◆ What you should do
Every entry that appears below is to be output exactly.

[Start of Attachment]

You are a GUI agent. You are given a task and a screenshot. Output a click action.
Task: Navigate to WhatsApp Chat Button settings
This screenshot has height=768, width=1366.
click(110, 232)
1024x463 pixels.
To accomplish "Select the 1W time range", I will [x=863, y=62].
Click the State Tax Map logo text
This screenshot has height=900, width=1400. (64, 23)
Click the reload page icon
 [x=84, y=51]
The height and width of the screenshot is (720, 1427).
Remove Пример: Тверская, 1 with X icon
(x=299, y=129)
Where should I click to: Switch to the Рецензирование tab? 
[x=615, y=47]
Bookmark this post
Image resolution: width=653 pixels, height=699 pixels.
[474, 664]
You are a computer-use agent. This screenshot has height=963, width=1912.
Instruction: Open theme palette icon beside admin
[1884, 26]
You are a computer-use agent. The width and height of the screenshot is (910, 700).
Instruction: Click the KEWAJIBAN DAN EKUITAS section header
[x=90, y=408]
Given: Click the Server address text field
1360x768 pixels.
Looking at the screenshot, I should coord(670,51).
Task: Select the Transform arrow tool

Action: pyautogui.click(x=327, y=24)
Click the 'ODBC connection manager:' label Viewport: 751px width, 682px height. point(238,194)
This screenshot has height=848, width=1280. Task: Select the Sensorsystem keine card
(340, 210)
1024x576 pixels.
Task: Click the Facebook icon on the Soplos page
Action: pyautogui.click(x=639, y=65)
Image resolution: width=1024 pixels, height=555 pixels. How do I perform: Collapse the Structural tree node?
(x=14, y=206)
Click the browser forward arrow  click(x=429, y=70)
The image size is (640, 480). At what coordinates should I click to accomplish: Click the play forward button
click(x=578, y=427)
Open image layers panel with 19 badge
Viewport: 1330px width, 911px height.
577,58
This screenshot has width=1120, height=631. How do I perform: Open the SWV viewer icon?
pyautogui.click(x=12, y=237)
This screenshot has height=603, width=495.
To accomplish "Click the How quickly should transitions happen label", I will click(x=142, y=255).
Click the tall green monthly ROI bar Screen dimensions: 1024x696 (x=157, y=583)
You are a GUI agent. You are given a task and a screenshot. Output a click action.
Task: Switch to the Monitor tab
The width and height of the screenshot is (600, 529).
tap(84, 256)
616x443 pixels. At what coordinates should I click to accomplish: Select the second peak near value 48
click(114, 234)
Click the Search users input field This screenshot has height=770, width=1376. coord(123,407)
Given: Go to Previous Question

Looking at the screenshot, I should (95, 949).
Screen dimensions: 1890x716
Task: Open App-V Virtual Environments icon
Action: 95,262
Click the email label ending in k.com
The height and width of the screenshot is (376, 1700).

[End of Attachment]

◆ Answer section
You are a GUI agent. You are given a task and a screenshot. Output a click action.
Task: Navigate to WhatsApp Chat Button settings
This screenshot has height=768, width=1366.
click(110, 232)
1024x463 pixels.
To accomplish "Select the 1W time range", I will [x=863, y=62].
Click the State Tax Map logo text
This screenshot has height=900, width=1400. (64, 23)
Click the reload page icon
 [x=84, y=51]
The height and width of the screenshot is (720, 1427).
Remove Пример: Тверская, 1 with X icon
(x=299, y=129)
Where should I click to: Switch to the Рецензирование tab? 
[x=615, y=47]
Bookmark this post
Image resolution: width=653 pixels, height=699 pixels.
[474, 664]
You are a computer-use agent. This screenshot has height=963, width=1912.
Instruction: Open theme palette icon beside admin
[1884, 26]
You are a computer-use agent. The width and height of the screenshot is (910, 700).
Instruction: Click the KEWAJIBAN DAN EKUITAS section header
[x=90, y=408]
Given: Click the Server address text field
1360x768 pixels.
Looking at the screenshot, I should coord(670,51).
Task: Select the Transform arrow tool

Action: pyautogui.click(x=327, y=24)
Click the 'ODBC connection manager:' label Viewport: 751px width, 682px height. point(238,194)
This screenshot has height=848, width=1280. Task: Select the Sensorsystem keine card
(340, 210)
1024x576 pixels.
Task: Click the Facebook icon on the Soplos page
Action: pyautogui.click(x=639, y=65)
Image resolution: width=1024 pixels, height=555 pixels. How do I perform: Collapse the Structural tree node?
(x=14, y=206)
Click the browser forward arrow  click(x=429, y=70)
The image size is (640, 480). At what coordinates should I click to accomplish: Click the play forward button
click(x=578, y=427)
Open image layers panel with 19 badge
Viewport: 1330px width, 911px height.
577,58
This screenshot has width=1120, height=631. How do I perform: Open the SWV viewer icon?
pyautogui.click(x=12, y=237)
This screenshot has height=603, width=495.
To accomplish "Click the How quickly should transitions happen label", I will click(x=142, y=255).
Click the tall green monthly ROI bar Screen dimensions: 1024x696 (x=157, y=583)
You are a GUI agent. You are given a task and a screenshot. Output a click action.
Task: Switch to the Monitor tab
The width and height of the screenshot is (600, 529).
tap(84, 256)
616x443 pixels. At what coordinates should I click to accomplish: Select the second peak near value 48
click(114, 234)
Click the Search users input field This screenshot has height=770, width=1376. coord(123,407)
Given: Go to Previous Question

Looking at the screenshot, I should (95, 949).
Screen dimensions: 1890x716
Task: Open App-V Virtual Environments icon
Action: 95,262
Click the email label ending in k.com
The height and width of the screenshot is (376, 1700).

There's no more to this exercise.